@AnthonyMKreis @NastyOldWomyn @RichardFausset B/c this is Twitter, NG: The following is not a defense of what the Trump electors did; these are technical legal points. Is it clear that Georgia has criminal jurisdiction here? The Trump electors didn't interfere with the election of or voting by the Biden electors. 1/
@AnthonyMKreis @NastyOldWomyn @RichardFausset If Congress had counted the votes of the Trump electors rather than those of the legitimate Biden electors, the voters of Georgia would suffered an injury, but is that legally enough? Considering the ECA anticipates receipt by Congress of documents merely... 2/
@AnthonyMKreis @NastyOldWomyn @RichardFausset … purporting to be proper certificates, and instructs Congress to decide whether count them, I think it's (at best) unclear if what anyone did to back the submission by Trump's GA electors is a federal crime, but if it nevertheless could be a crime in GA, I don't know. 3/3
@KDbyProxy @AnthonyMKreis @RichardFausset The actions of the fake electors would also be governed by their respective state election codes.

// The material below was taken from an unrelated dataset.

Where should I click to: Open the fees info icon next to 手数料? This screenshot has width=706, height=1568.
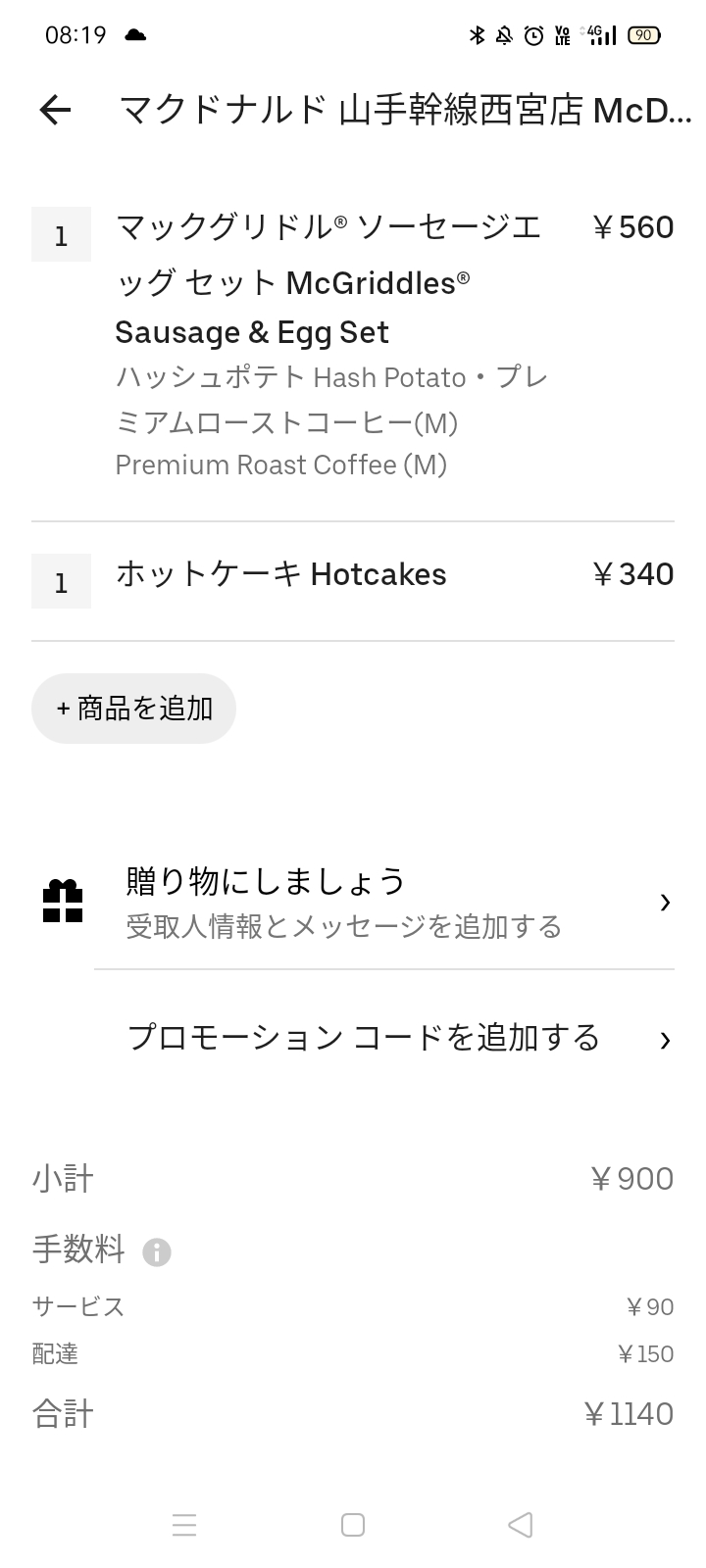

@NastyOldWomyn @AnthonyMKreis @RichardFausset Of course Trump's GA electors were wrong. Trump lost. But they still had a 1A right to petition Congress to claim Trump won. AND unless they went through the steps they did, if Congress did decide Trump had won, there could not have been redress w/o a cert from Trump's electors.

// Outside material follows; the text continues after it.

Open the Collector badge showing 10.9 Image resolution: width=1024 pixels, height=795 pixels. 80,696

@KDbyProxy @AnthonyMKreis @RichardFausset They weren’t “petitioning.” They made several false representations under the election code and they filed false certifications, as well. Read the GA election code: the steps electors are required to take under it are laid out in detail.
@NastyOldWomyn @AnthonyMKreis @RichardFausset As far as I know they made one factually incorrect claim: That they were "duly elected and qualified Electors". They didn't submit a false tally, or a false claim they'd been appointment by the governor, or a false claim of when or where they met. They did what they had to do 1/
@NastyOldWomyn @AnthonyMKreis @RichardFausset to meet the reqs of the ECA. And as the ECA has a process for considering "papers purporting to be certificates of the electoral votes", that suggests people have a right to submit such papers. In any election contest the losing candidates must necessarily claim to have been 2/
@KDbyProxy @AnthonyMKreis @RichardFausset They had no right to submit it under GA law. They committed crimes under GA law.
@NastyOldWomyn @AnthonyMKreis @RichardFausset I've acknowledged that about GA law. I'm arguing, as to what Trump's electors did, GA law is preempted, as GA law may not make criminal what the federal ECA & 1A authorize. GA may not use its criminal laws to be the arbiter of what is or isn't true in a petition to Congress… 1/
@KDbyProxy @AnthonyMKreis @RichardFausset You’re ignoring 3 U.S. Code §5, which provides that state “laws enacted prior to the day fixed for the appointment of the electors” govern the determination of the state’s electors, i.e., the state’s election code, which the “alternative electors” violated at every step.
@NastyOldWomyn @AnthonyMKreis @RichardFausset I am ignoring nothing in ECA Sec 5. But Sec 5 needs to be read in concert with the rest of the ECA, especially in concert with Sec 15. Sec 5 is the so-called safe-harbor provision directed to the States, not its electors.